[EXERCISE PASSAGE Boundary: Start]

Part 2

Background

We loaded and explored the histology imaging-derived data in ML Part 1. Through this process we found:

  • the data requires log-transformation

  • there is little separation in malignant vs benign samples when clustering via principal components analysis

  • using linear modeling, several imaging features show significant correlation with tumour status (benign vs malignant)

Given these findings, we have reason to believe that a machine learning algorithm may be successful in predicting malignant vs benign tumour status.

By contrast, if no differences are seen in PCA or simple testing of linear models, the chance of building a reliable classification model is much lower.

Aim

To train a classification model using the ‘xgboost’ algorithm (extreme gradient boosting), which is a class of algorithms that uses decision trees (similar to ‘random forest’).

Note, our primary aim here is not to understand the individual features that contribute to the benign vs malignant classification, but simply to build a robust classification tool.

In this tutorial we use xgboost, but this classification problem can be attempted using any supervised ML classification algorithm. You can read about the details of xgboost (a decision tree-based ML algorithm), here.

Load libraries

library(tidyverse)
library(readxl)
library(tidymodels)
library(xgboost)

theme_set(theme_minimal())

Load data

Preprocessed data from ML Part 1 is stored in data_processed/

dat_wide_log <- read_xlsx('data_processed/tumour_data_log_wide.xlsx')

Set seed

‘Reproducible randomness’. This ensures everyone using this tutorial gets the same results.

set.seed(42)

Format data

Training the ML model requires the outcome (malignant status) encoded as a factor.

Data types and file types

Data types aren’t preserved in Excel, csv or tsv format files. They are however preserved in .Rdata and .Rds files.

dat_wide_log %>% select(1:5) %>%  str()
tibble [300 × 5] (S3: tbl_df/tbl/data.frame)
 $ donorid     : chr [1:300] "d001" "d002" "d003" "d004" ...
 $ status      : chr [1:300] "malignant" "malignant" "malignant" "benign" ...
 $ cell_size   : num [1:300] -0.769 0.469 0.68 0.669 1.113 ...
 $ cell_density: num [1:300] -0.1844 0.1517 0.6682 0.2399 -0.0523 ...
 $ nuclear_area: num [1:300] -0.0568 -0.1693 -0.2268 -0.3735 -0.3104 ...

Re-establish status as a factor:

dat_wide_log <- dat_wide_log %>% 
  mutate(status=factor(status))

Drop donorid from the training data. It encodes no useful information for training a model.

data_final <- dat_wide_log %>% select(-c(donorid))

Split test & train

The default is to split the data into training (75%) and test/hold-out (25%). We stratify by status, to ensure roughly equal numbers of benign and malignant samples in the test and training data

split_cl <- initial_split(data_final, strata = status)

[EXERCISE PASSAGE Boundary: End]
[SUPPLIED INFORMATION Boundary: Start]

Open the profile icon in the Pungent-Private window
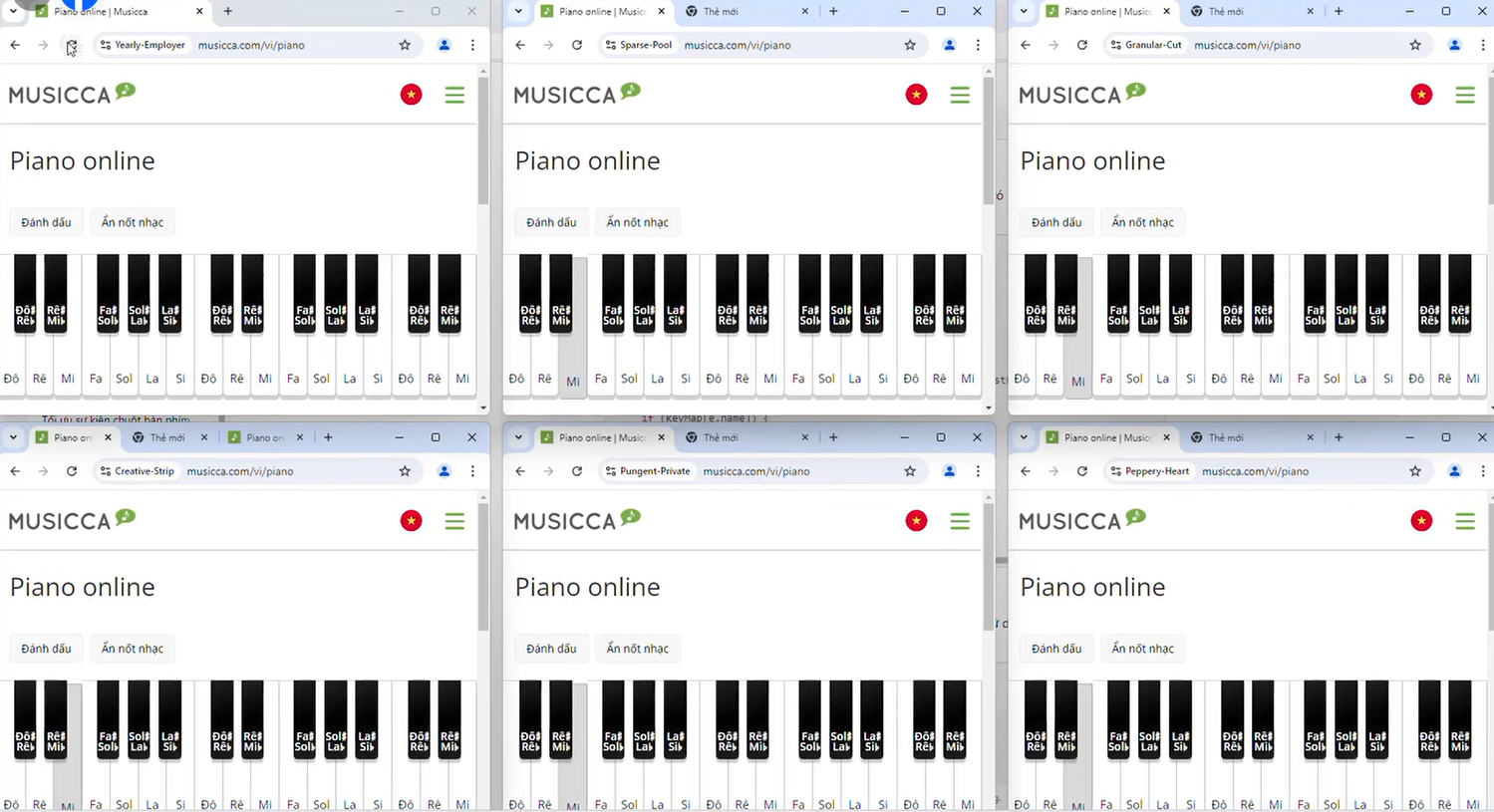The height and width of the screenshot is (812, 1494). pyautogui.click(x=949, y=471)
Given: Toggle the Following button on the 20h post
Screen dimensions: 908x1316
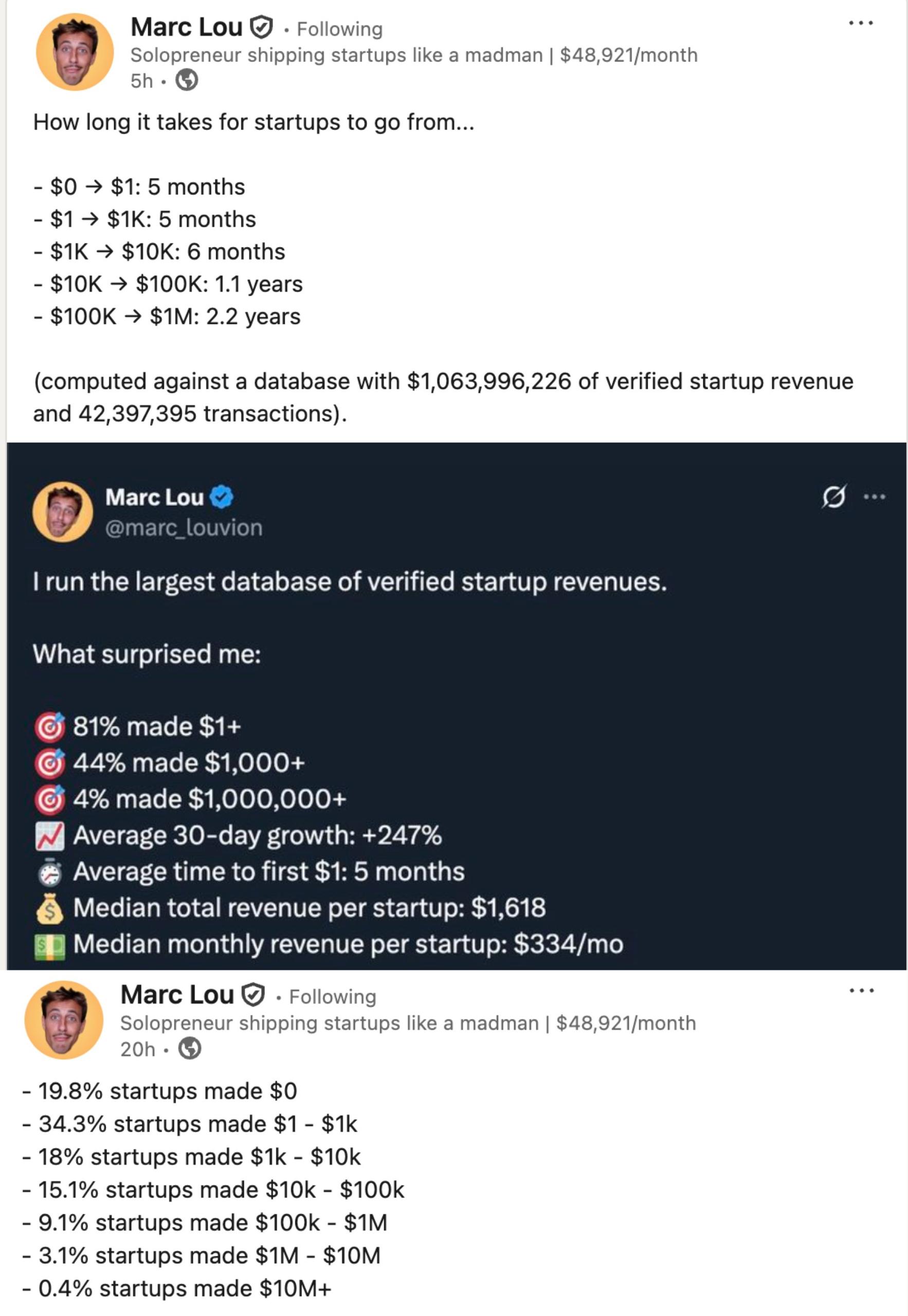Looking at the screenshot, I should pyautogui.click(x=333, y=996).
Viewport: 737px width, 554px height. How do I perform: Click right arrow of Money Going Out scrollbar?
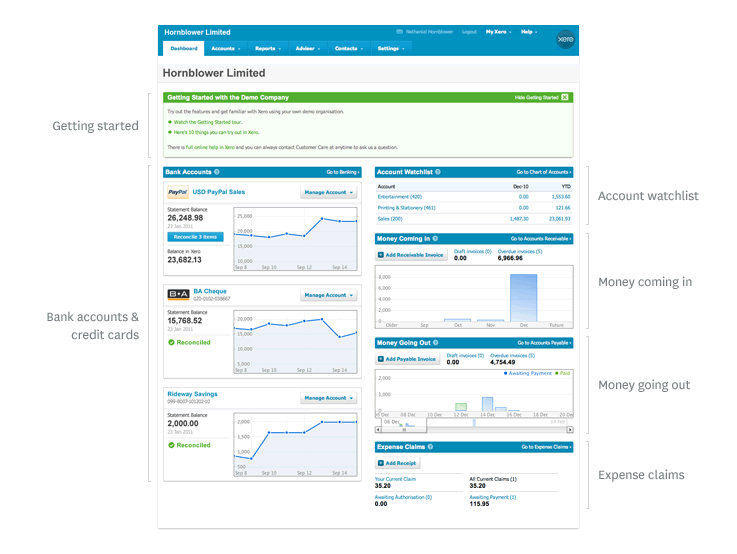pyautogui.click(x=570, y=429)
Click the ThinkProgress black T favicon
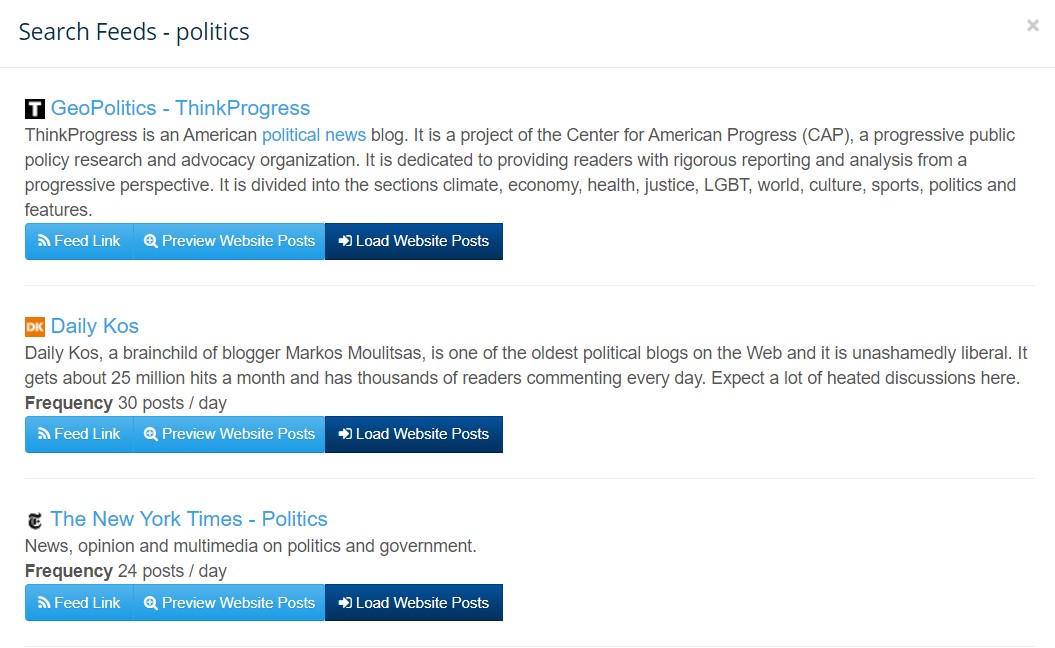This screenshot has width=1055, height=648. click(x=35, y=108)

[SUPPLIED INFORMATION Boundary: End]

> [REQUIREMENT A] Using the xgboost tumour classification tutorial, decide whether each statement agrees with it: (i) data types are preserved in csv files; (ii) donorid is removed from the training data; (iii) by default, 75% of the data goes to training. For each, answer yes or no and quote the deciding words of the tutorial.
> [REQUIREMENT B] Write the next part of the xgboost tumour classification tutorial, picking up after the line that creates split_cl with initial_split.
The entries are separate material and unrelated to the tumour classification tutorial.

> [EXERCISE RESULT A]
(i) No: "Data types aren’t preserved in Excel, csv or tsv format files."
(ii) Yes: "Drop donorid from the training data."
(iii) Yes: "The default is to split the data into training (75%) and test/hold-out (25%)."

> [EXERCISE RESULT B]
Extract the test and training data to separate objects

train_cl <- training(split_cl)

test_cl  <- testing(split_cl)

Check the balance of the status classes (malignant vs benign), remembering that ROC curves are more reliable when classes are balanced.

train_cl %>% count(status)
# A tibble: 2 × 2
  status        n
  <fct>     <int>
1 benign      104
2 malignant   120
test_cl  %>% count(status)
# A tibble: 2 × 2
  status        n
  <fct>     <int>
1 benign       35
2 malignant    41

This gives reasonably even splits.

Recipe

The data recipe stores the model parameters, and the data pre-processing steps. These steps will be performed on any data input to the ML training process.

rec_cl <- recipe(status ~ .  , data = train_cl ) %>% 
  step_zv(all_numeric_predictors()) %>% 
  step_normalize(all_numeric_predictors()) %>% 
  step_dummy(all_nominal_predictors()) %>% 
  print()
── Recipe ──────────────────────────────────────────────────────────────────────
── Inputs 
Number of variables by role
outcome:    1
predictor: 40
── Operations 
• Zero variance filter on: all_numeric_predictors()
• Centering and scaling for: all_numeric_predictors()
• Dummy variables from: all_nominal_predictors()

The model algebra indicates we want to predict the status column (aka ‘y’ / ‘outcome’) using all available columns (denoted by . ). The data argument train_cl is provided to define the structure of the data (i.e., the colnames for all the features we have available).

The tidymodels package has a number of step_() functions that allow us to chain data transformation instructions together using the pipe %>%, similar to a dplyr ‘chain’.

step_zv() - step_zero_variance removes any features that have 0 variance, and therefore encode no information that can help to predict the outcome (which is ‘status’, in this case).

step_normalize() performs a scaling normalization. First it centres the data each feature by subtracting the mean from every value, and then transforms the centred data into z scores (i.e., dividing each value by the standard deviation for that feature).

step_dummy() - converts nominal (character) data such as sex, into ‘dummy’ numeric variables, to allow their use in the ML training data, which is strictly numeric.

Note we have already log-transformed the data in our exploratory data analysis steps in ML Part 1. However, if we had not done this, we could use step_log() before step_normalize().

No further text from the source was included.